I had planned the last two days of the mainland part of my trip to include only two rather than three legs, which meant that I could afford to get up at a more reasonable time and so, following breakfast, I packed my remaining items, retrieved the bike from the garage, and prepared to head off.
Following a quick chat with John, I headed off, but realised after less than two miles later that I had neglected to photograph my bike’s display, which I’d been trying to capture at the start and finish of each leg to record the battery stats. In actual fact, the Zero does keep its own log, which can be accessed and parsed to retrieve this information, but nevertheless, a photo or video was somehow more immediate and easier to share. I also noticed that my right wing mirror was loose now, so I decided to stop, fix the wing mirror issue, and record a little bit to camera, including the bike’s display.
The main reason I wanted to record a bit to camera was because, looking at my prepared route, I could see that I had 83 miles to go and an estimated 83 miles of range according to the guessometer. Naturally, the guessometer calculates based on the last few minutes of riding, so I appreciated that, due to the power-demanding ride the previous evening, the guessometer would be showing a lower than expected range. Depending on the terrain ahead, I might have to break the next leg of my journey again. I was reasonably confident that I wouldn’t have to, but I thought it would in any case provide a good example of how the guessometer should only be used for general guidance and also, anticipating that I would ride economically, I thought that I could stop again after a distance and make subsequent videos, contrasting the remaining distance to travel with the expected range of the bike according to the guessometer.

_Available data_

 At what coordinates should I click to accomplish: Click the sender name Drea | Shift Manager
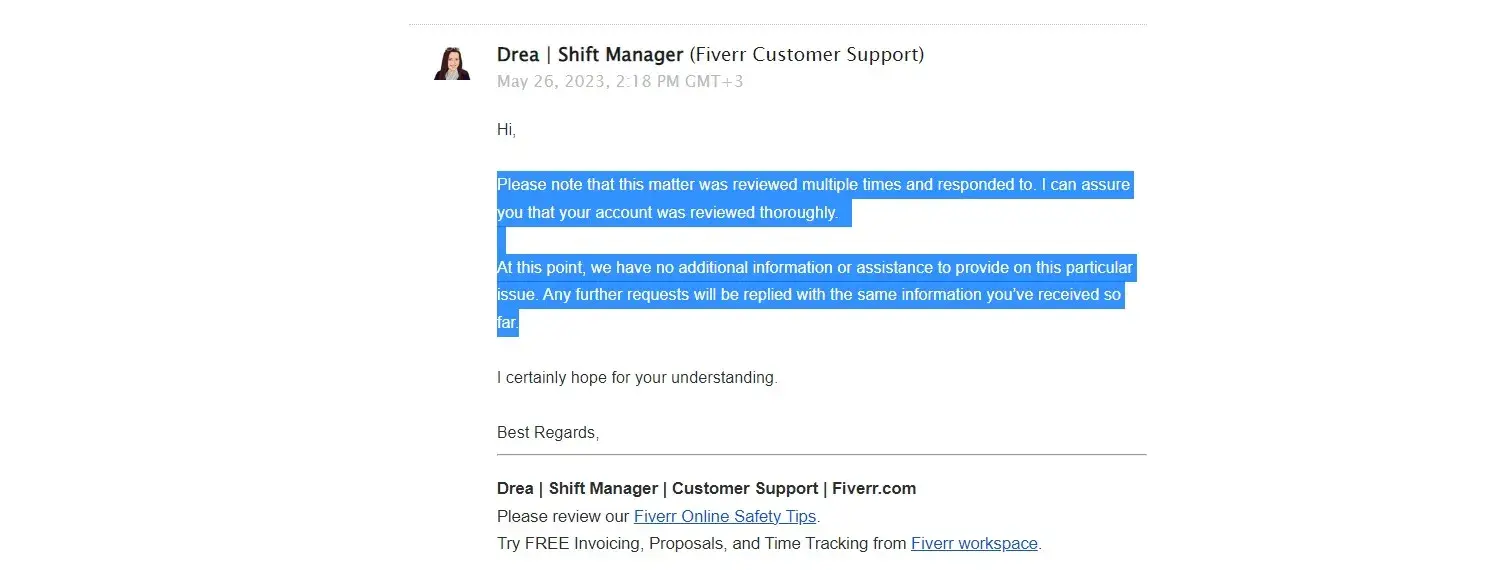(x=590, y=55)
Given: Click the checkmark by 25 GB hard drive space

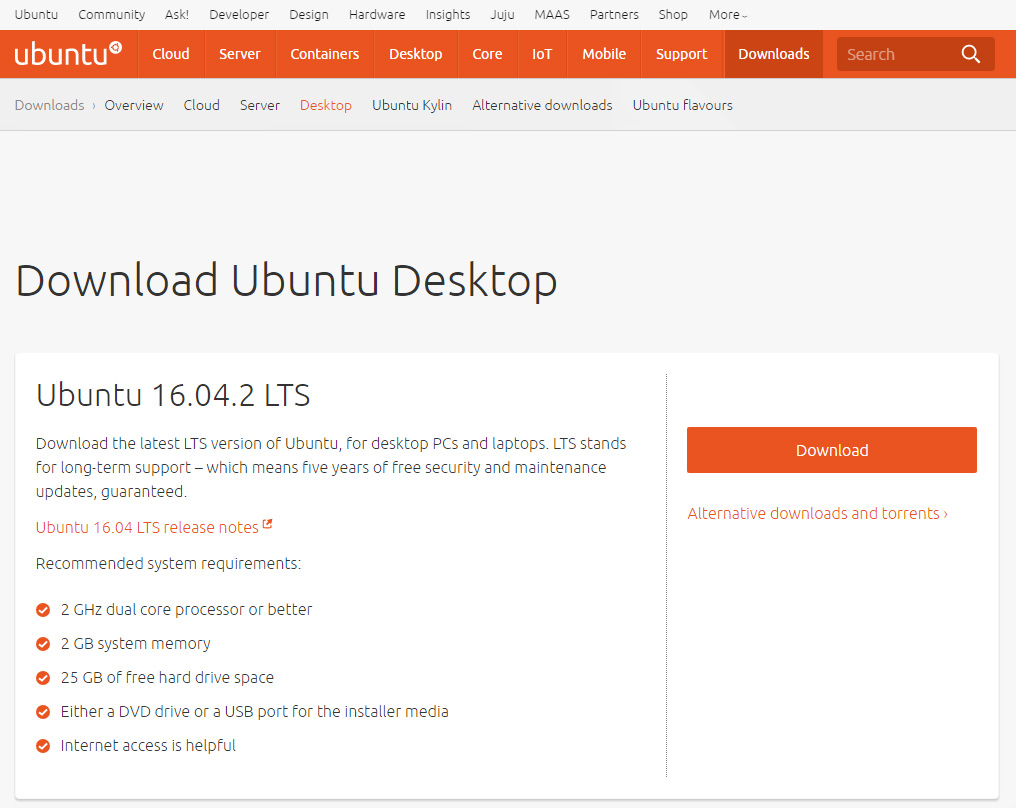Looking at the screenshot, I should click(42, 678).
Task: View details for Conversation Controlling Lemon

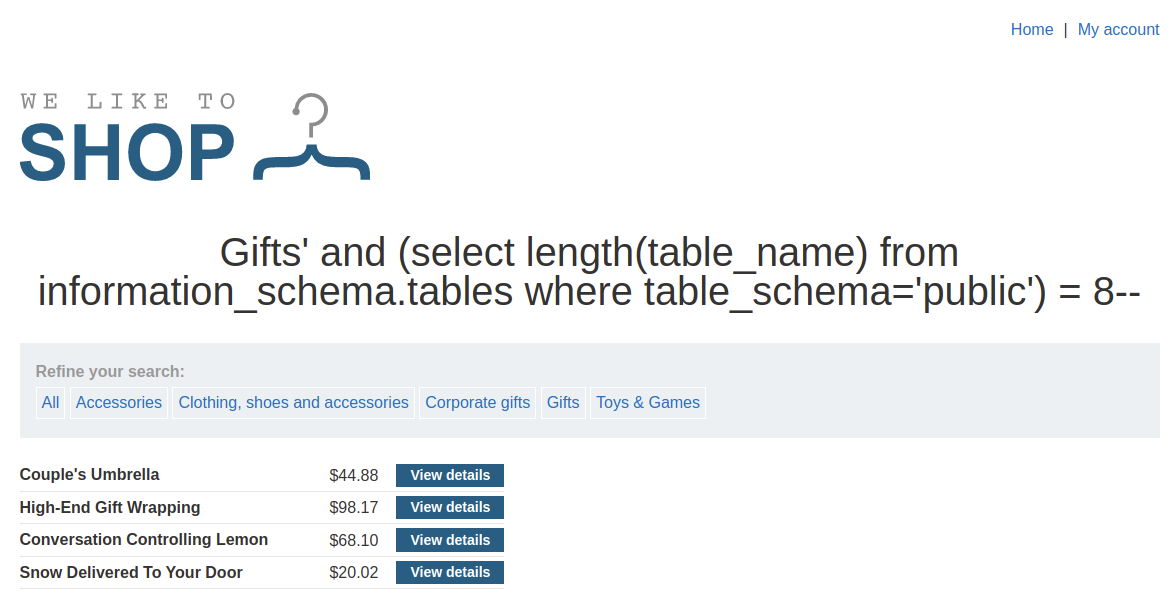Action: tap(450, 540)
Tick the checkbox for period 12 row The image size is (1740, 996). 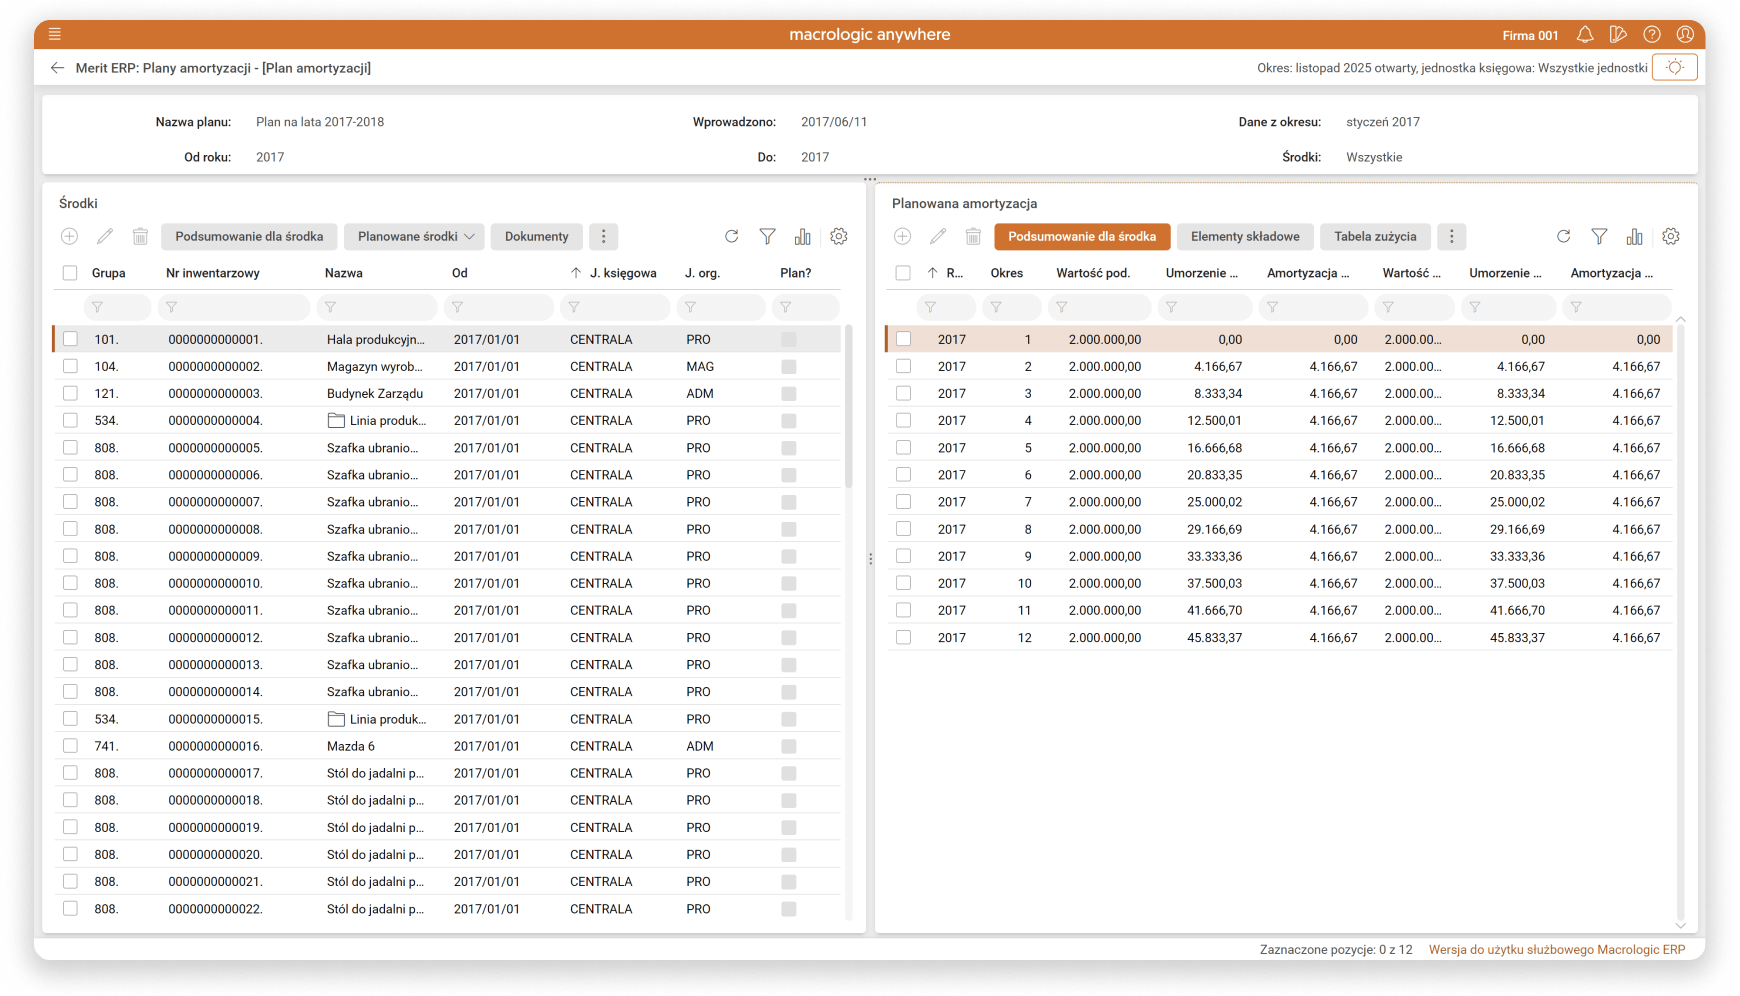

_Required actions_
[1] Answer these questions from the motorbike trip text.
(a) How many legs had the writer planned for the last two days of the mainland part of the trip?
(b) Which part of the bike had become loose?
(c) According to the prepared route, how many miles did the writer still have to go?
[2] Reproduce the motorbike trip text word for word, between "Following a quick" and "the bike’s display.", inclusive.

_Per-task answers_
[1]
(a) Two legs.
(b) The right wing mirror.
(c) 83 miles.

[2]
Following a quick chat with John, I headed off, but realised after less than two miles later that I had neglected to photograph my bike’s display, which I’d been trying to capture at the start and finish of each leg to record the battery stats. In actual fact, the Zero does keep its own log, which can be accessed and parsed to retrieve this information, but nevertheless, a photo or video was somehow more immediate and easier to share. I also noticed that my right wing mirror was loose now, so I decided to stop, fix the wing mirror issue, and record a little bit to camera, including the bike’s display.